> MATERIAL FOR THE TASK:
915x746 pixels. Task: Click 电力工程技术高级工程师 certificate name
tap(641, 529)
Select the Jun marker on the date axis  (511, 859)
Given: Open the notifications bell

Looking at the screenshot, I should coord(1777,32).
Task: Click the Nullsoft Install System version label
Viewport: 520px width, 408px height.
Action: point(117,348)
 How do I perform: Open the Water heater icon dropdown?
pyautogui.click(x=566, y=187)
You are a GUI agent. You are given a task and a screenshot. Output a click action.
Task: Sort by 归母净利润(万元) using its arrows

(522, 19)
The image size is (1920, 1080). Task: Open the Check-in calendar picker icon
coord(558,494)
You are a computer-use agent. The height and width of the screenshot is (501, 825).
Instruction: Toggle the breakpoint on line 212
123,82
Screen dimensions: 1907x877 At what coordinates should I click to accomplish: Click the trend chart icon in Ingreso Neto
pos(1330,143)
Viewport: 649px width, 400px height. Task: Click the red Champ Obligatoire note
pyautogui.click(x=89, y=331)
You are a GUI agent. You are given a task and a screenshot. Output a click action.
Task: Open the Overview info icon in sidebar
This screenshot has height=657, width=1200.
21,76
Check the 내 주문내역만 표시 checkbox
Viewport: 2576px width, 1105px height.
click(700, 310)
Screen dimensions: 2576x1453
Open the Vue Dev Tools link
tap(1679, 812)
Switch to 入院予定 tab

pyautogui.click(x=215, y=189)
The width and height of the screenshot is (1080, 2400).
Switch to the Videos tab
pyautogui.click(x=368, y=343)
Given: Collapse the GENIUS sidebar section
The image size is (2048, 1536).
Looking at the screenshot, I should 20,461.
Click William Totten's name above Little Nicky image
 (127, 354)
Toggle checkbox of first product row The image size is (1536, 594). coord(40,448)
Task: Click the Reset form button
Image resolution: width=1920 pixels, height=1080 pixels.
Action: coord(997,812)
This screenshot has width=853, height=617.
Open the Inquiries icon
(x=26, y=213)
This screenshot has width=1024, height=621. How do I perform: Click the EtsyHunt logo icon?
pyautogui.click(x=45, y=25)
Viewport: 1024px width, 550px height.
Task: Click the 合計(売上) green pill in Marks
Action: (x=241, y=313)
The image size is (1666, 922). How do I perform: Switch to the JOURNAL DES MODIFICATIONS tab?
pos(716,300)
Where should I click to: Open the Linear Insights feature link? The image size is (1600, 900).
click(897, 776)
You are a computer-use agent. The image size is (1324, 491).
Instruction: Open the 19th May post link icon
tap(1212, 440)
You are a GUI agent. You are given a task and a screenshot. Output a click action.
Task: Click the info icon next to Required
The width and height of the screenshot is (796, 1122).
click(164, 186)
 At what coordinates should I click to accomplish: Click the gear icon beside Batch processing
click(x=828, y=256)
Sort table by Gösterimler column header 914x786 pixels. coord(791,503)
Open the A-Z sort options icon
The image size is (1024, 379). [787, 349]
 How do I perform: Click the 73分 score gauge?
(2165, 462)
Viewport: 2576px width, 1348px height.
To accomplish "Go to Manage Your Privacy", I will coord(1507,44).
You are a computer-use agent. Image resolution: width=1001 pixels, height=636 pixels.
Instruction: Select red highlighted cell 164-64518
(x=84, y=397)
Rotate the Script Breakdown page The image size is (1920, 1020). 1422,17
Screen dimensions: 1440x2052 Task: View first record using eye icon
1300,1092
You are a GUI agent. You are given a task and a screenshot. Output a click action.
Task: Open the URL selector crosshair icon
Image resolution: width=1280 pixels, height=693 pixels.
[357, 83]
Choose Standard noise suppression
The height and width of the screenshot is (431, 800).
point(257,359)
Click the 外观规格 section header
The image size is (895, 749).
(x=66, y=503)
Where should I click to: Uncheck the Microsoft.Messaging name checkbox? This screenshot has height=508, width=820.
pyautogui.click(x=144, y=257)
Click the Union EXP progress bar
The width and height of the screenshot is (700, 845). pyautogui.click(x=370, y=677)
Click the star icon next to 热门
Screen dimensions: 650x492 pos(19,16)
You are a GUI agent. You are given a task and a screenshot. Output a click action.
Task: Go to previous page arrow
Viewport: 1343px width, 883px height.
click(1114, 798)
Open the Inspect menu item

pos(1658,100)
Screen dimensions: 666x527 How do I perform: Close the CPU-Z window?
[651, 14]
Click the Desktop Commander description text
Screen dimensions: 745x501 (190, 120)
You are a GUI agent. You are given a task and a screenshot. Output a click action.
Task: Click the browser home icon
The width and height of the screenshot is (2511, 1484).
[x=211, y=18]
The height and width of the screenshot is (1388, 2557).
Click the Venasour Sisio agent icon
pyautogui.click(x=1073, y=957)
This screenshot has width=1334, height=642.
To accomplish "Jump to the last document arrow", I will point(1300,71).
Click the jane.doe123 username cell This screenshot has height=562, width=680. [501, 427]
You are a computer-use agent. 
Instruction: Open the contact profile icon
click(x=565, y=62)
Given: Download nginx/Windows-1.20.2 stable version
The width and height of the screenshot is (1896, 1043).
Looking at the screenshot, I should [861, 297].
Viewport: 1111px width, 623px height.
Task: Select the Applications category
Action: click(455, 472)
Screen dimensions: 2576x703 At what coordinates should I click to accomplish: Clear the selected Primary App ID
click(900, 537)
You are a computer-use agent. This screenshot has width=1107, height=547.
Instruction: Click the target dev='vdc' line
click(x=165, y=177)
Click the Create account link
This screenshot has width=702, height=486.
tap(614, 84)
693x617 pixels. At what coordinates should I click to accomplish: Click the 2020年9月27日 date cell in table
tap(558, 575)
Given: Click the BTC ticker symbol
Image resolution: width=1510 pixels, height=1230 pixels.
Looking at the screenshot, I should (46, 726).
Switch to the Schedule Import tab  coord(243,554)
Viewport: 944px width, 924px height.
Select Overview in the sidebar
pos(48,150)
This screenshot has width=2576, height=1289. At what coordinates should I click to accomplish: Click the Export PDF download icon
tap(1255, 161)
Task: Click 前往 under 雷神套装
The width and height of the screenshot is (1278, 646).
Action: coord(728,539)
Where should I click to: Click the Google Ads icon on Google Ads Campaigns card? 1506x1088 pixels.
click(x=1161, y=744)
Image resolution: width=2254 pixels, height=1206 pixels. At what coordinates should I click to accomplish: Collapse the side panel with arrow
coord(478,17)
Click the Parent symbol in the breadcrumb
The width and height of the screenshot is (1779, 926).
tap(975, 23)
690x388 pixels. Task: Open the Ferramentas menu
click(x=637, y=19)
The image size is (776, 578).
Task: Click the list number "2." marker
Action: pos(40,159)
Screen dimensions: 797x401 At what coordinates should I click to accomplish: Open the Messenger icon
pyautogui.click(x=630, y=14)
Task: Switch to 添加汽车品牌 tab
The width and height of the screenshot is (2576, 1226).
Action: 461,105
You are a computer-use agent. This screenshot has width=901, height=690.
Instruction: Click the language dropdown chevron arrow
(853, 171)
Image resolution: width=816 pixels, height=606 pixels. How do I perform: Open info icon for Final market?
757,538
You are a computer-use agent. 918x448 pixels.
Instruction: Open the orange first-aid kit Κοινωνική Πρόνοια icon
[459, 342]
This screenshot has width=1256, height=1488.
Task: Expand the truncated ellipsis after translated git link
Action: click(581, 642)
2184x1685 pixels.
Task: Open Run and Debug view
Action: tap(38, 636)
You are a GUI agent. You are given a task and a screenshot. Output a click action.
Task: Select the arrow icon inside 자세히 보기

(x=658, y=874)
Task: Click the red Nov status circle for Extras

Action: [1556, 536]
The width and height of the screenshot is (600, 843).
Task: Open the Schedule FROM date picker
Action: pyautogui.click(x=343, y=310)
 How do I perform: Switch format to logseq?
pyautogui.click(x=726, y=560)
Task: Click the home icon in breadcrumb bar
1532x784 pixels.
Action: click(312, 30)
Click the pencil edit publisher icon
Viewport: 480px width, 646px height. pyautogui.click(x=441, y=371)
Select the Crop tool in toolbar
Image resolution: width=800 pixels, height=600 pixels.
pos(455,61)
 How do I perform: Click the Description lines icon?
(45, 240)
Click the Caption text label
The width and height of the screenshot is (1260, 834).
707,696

> TASK:
Rewrite the items above from the line with "Screen dimensions: 1440x2052" up to and including the line with "pyautogui.click(x=144, y=257)", keeping every line, and raise each coordinate in the answers by 113.

> IN RESPONSE:
Screen dimensions: 1440x2052 Task: View first record using eye icon
1413,1205
You are a GUI agent. You are given a task and a screenshot. Output a click action.
Task: Open the URL selector crosshair icon
Image resolution: width=1280 pixels, height=693 pixels.
[470, 196]
Choose Standard noise suppression
The height and width of the screenshot is (431, 800).
point(370,472)
Click the 外观规格 section header
The image size is (895, 749).
(x=179, y=616)
Where should I click to: Uncheck the Microsoft.Messaging name checkbox? This screenshot has height=508, width=820.
pyautogui.click(x=257, y=370)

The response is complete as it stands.